In today's Open Hours, we had a discussion about YugabyteDB's Wait-on-Conflict behavior and demonstrated it with Read Committed. Later that day, a customer asked about Error-On-Conflict raising 40001. They ran a query in Repeatable Read mode without Wait Queues and encountered an error when one session updated all rows in a large table while another updated just one row. I reproduced the problem, demonstrated the behavior with different settings, including Read Committed and Wait Queues, and found some interesting things to share.
I need a table that doesn't have to be too large but should have a slow update. I use a slow()

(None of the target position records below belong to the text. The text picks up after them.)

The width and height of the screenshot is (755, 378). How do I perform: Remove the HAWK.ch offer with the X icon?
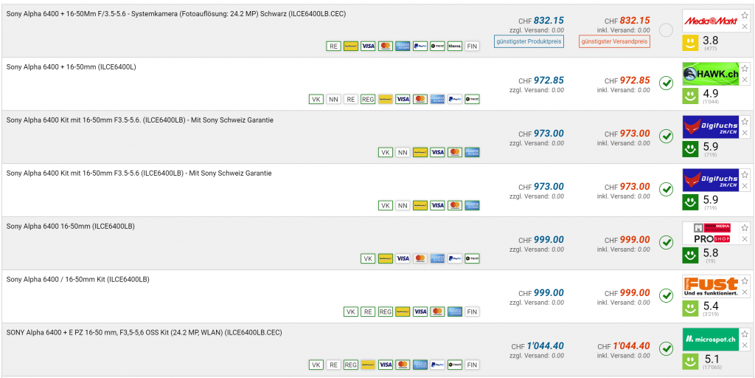(x=745, y=80)
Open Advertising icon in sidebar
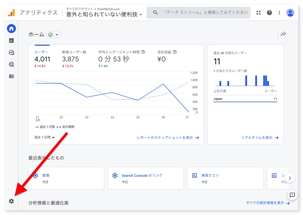The height and width of the screenshot is (215, 303). pyautogui.click(x=12, y=64)
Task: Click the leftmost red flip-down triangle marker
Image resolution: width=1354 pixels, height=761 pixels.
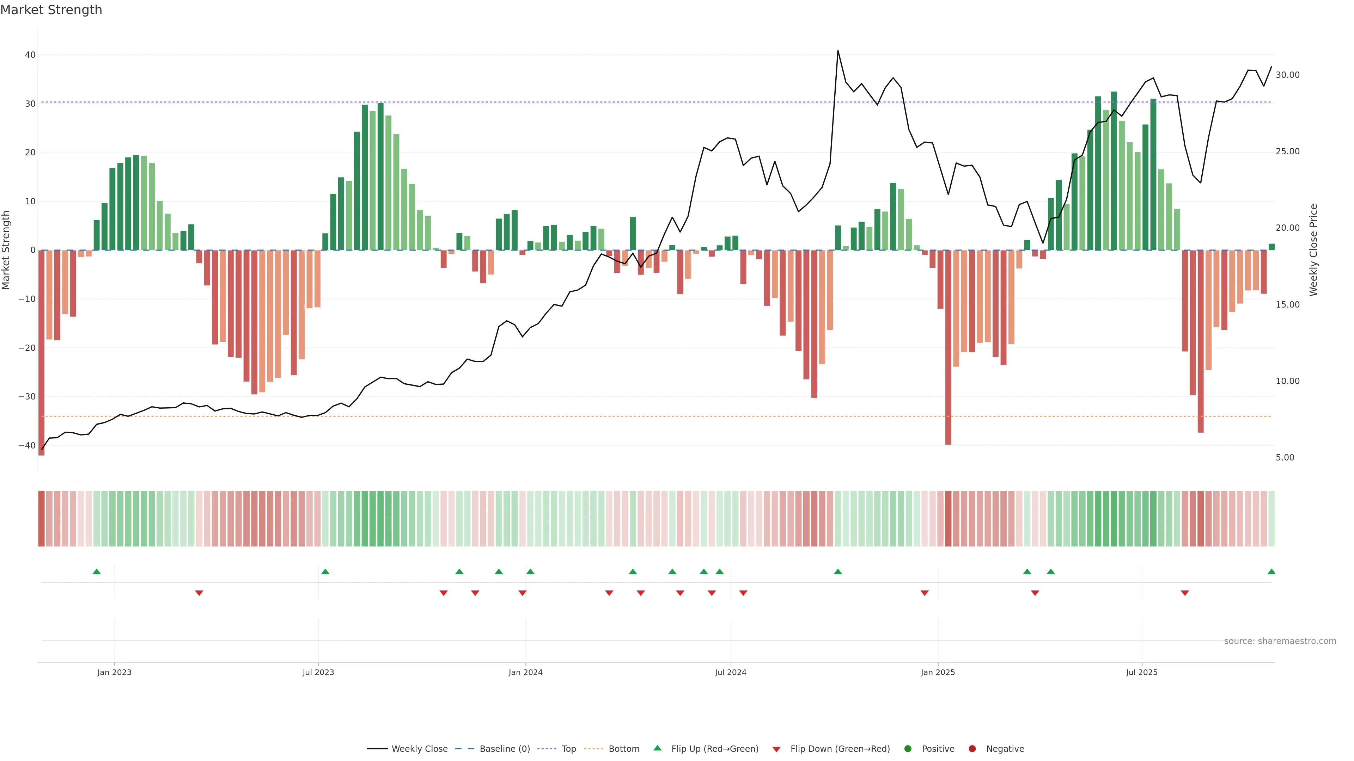Action: 199,593
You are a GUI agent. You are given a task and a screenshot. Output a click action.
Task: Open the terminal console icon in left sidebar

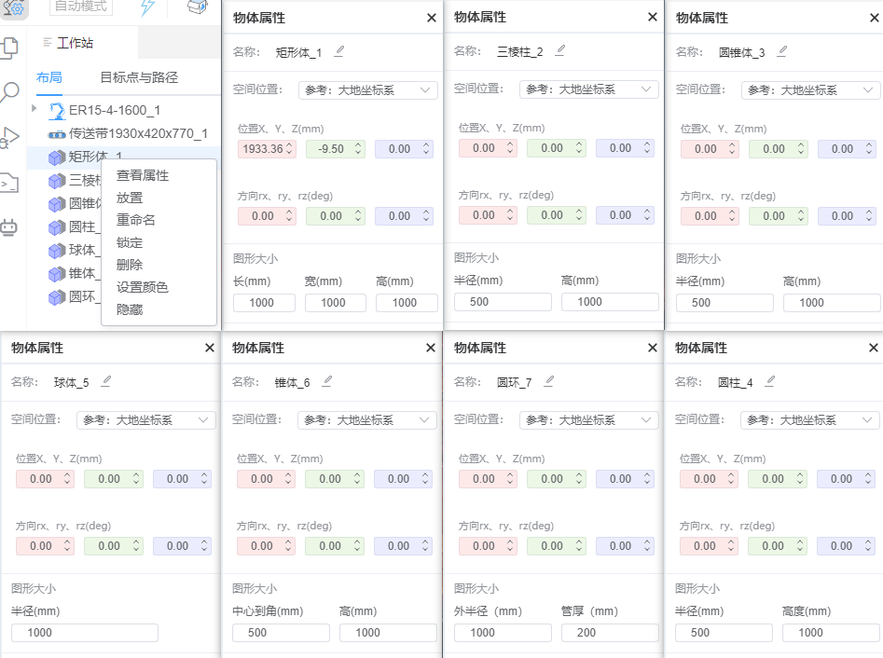pos(8,183)
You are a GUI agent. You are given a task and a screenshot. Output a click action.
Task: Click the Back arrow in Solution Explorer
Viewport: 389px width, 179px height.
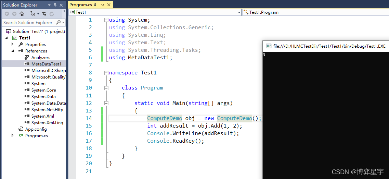tap(7, 14)
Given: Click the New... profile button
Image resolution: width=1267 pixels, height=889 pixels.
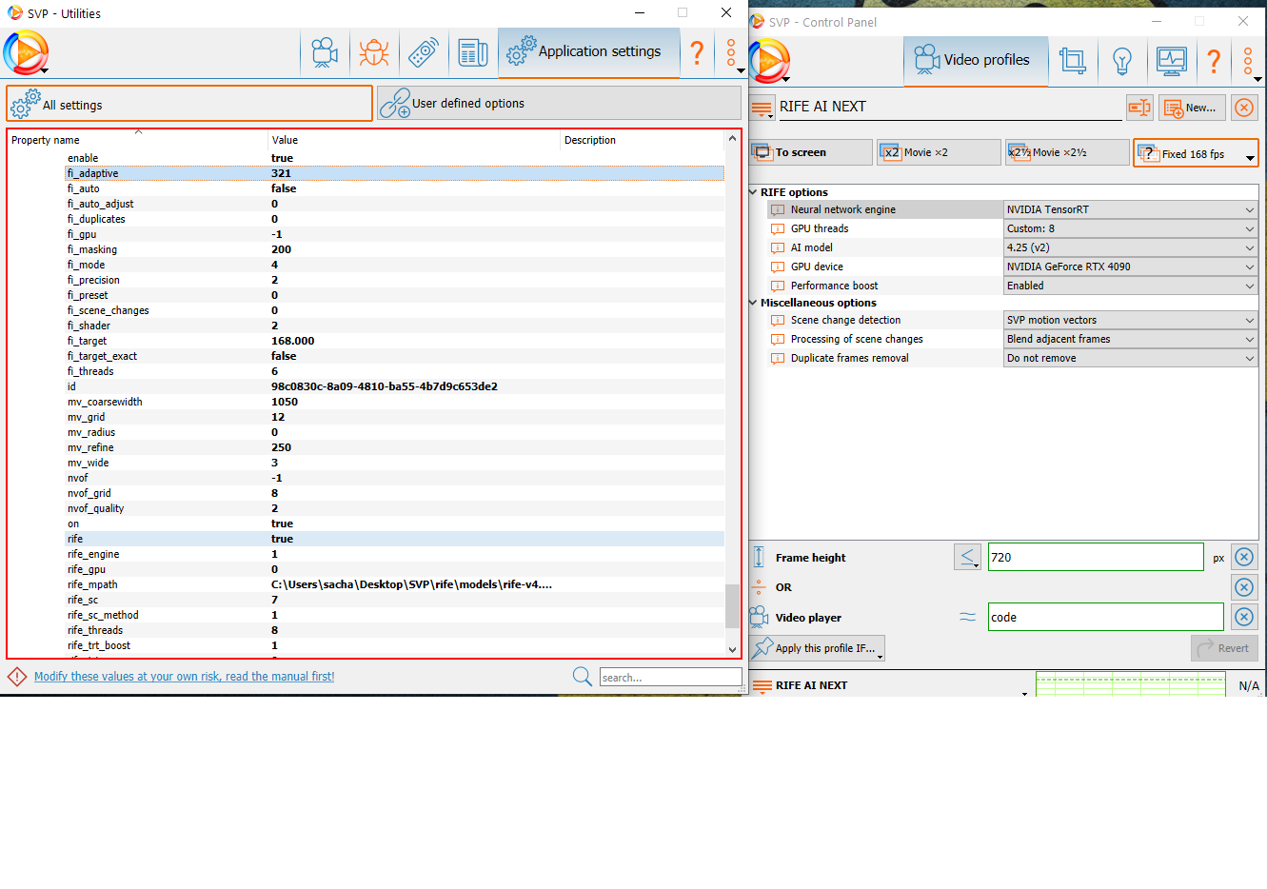Looking at the screenshot, I should click(1190, 108).
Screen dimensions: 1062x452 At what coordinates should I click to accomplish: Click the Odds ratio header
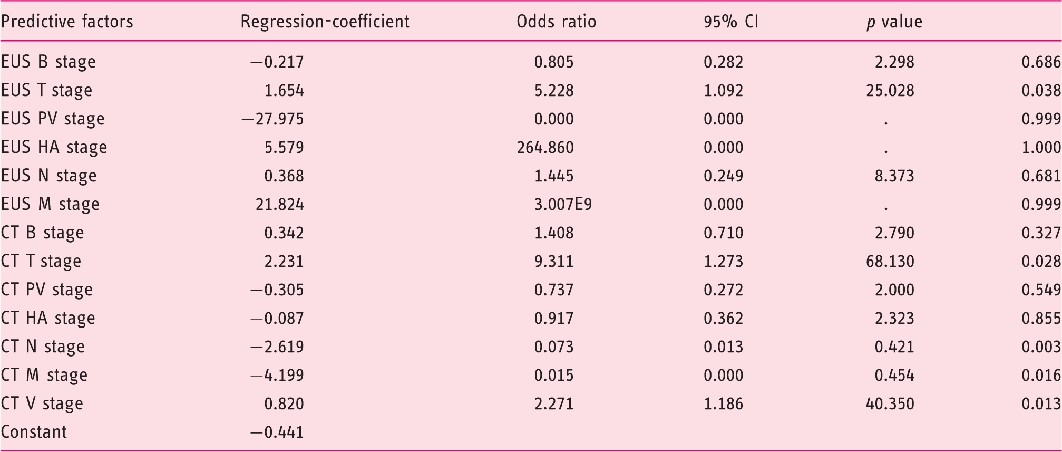(556, 22)
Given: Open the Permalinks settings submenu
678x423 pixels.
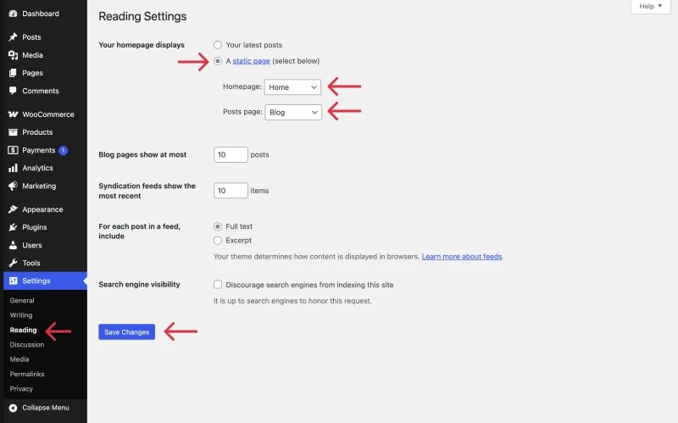Looking at the screenshot, I should pos(27,374).
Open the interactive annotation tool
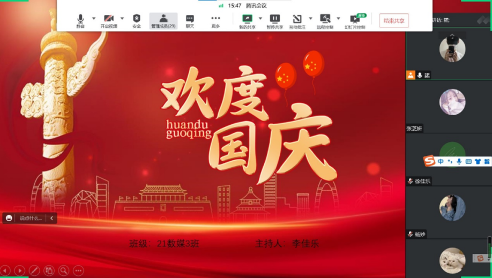 (297, 21)
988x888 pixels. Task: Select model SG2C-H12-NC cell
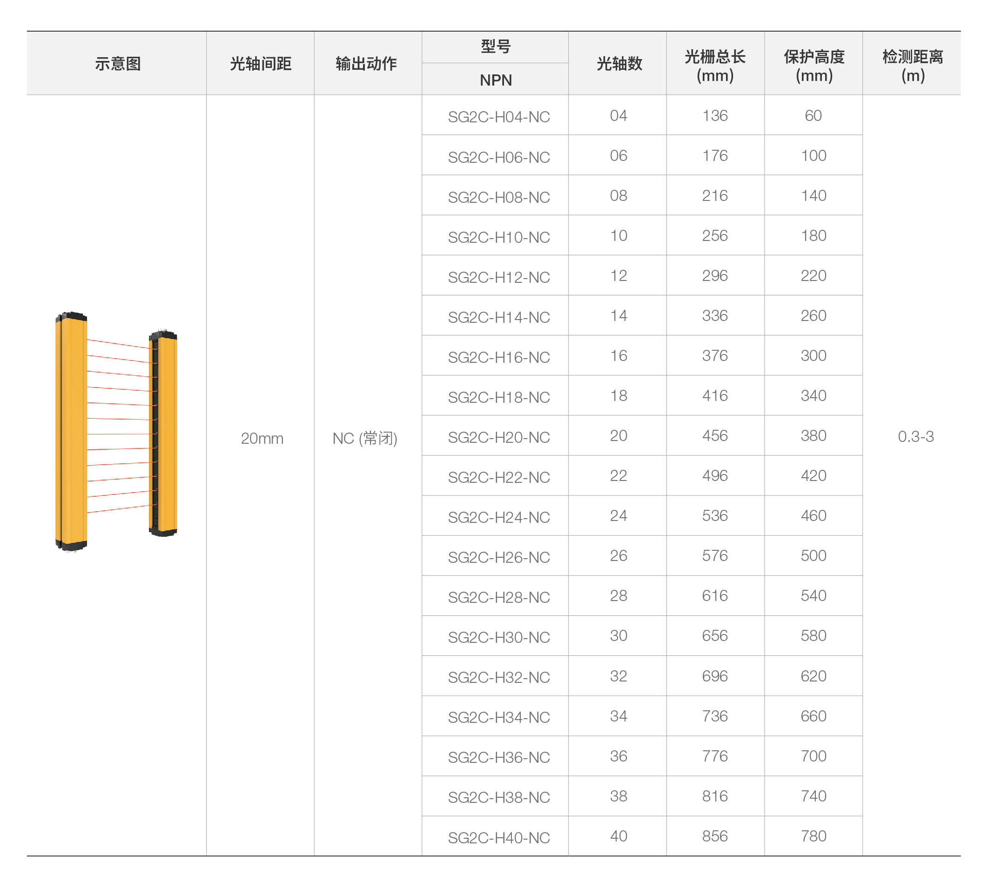[x=498, y=277]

function when reading only 10 rows. My all-rows update will take 10 seconds. We will see later that it may not be the best idea, but it is more straightforward than attaching a debugger and setting some. I run a concurrent update on the 9th row, which happens before the full update reads it, and I run another concurrent update on the 1st row, occurring after the full update reads and updates it. To ensure the rows are read in a specific order, I added a primary key in ascending order.
The version I used for the Open Hours demo was 2.20.1.0-b97
.
I start with the following, which are the defaults:
yb_enable_read_committed_isolation=false,enable_wait_queues=false
To achieve the same result, you can simply copy and paste the following Docker command in a lab:
docker run -i --rm yugabytedb/yugabyte:2.20.1.0-b97 bash -x <<'BASH'
## start a one-node cluster
yugabyted start --tserver_flags='yb_enable_read_committed_isolation=false,enable_wait_queues=false'
## Trace the restarts and show the PostgreSQL logfile in the background
export PGOPTIONS='-c yb_debug_log_internal_restarts=on'
tail -F /root/var/logs/tserver/postgres*log &
## create the demo table and the slow function
yugabyted connect ysql << 'SQL'
create table demo ( k int, v int, primary key(k asc));
insert into demo select generate_series(1,10), 0 ;
create or replace function slow(n int) returns int as $$
-- waits one second and return the same value as the input
begin perform pg_sleep(1); return n; end;
$$ language plpgsql;
SQL
## full-table update waiting
yugabyted connect ysql <<<'update demo set v=v+10 where slow(k)=k returning k, v, clock_timestamp();' &
sleep 3
## once I'm sure the first row has been updated, but before the 9th row is updated (after 3 seconds we should be between them)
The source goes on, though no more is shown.